======== Brano sorgente

Alien: Romulus, il settimo capitolo di questa saga leggendaria, sorprende riavvolgendo il nastro e riconnettendosi alle atmosfere claustrofobiche e alla suspense dei primi film. A differenza dei prequel, che si proiettavano verso un passato remoto, Romulus sembra voler riportare la serie alle sue radici, omaggiando l’iconica Ellen Ripley, interpretata da una indimenticabile Sigourney Weaver, e l’immaginario visivo che ha reso Alien un cult.

Se i prequel di Scott erano un viaggio esplorativo ai confini dell’universo, Romulus sembra volersi concentrare sull’orrore intimo e personale che si scatena quando l’alieno scappa al controllo degli ingegneri della Weyland Corporation. Un ritorno alle origini brutale che ha riacceso il nostro entusiasmo.

La scelta di Fede Álvarez di collocare temporalmente Alien: Romulus tra gli eventi del capolavoro di Ridley Scott e il classico di James Cameron, Aliens, risulta vincente. Il film non si limita a essere un semplice omaggio, ma si propone come un nuovo capitolo fondamentale della saga.

================

> _Consegna_
Nel brano su Alien: Romulus, in quale punto della cronologia della saga Fede Álvarez colloca il film?

======== Dati archiviati

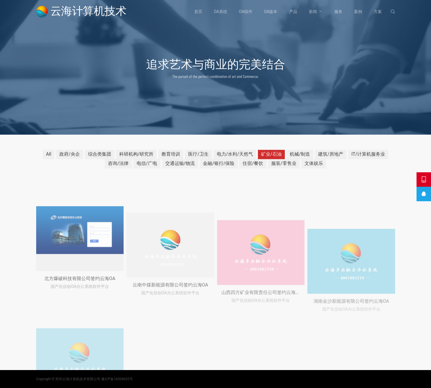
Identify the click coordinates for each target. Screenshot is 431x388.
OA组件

================

> _Risposta all'esercizio_
Tra gli eventi del capolavoro di Ridley Scott e quelli di Aliens, il classico di James Cameron.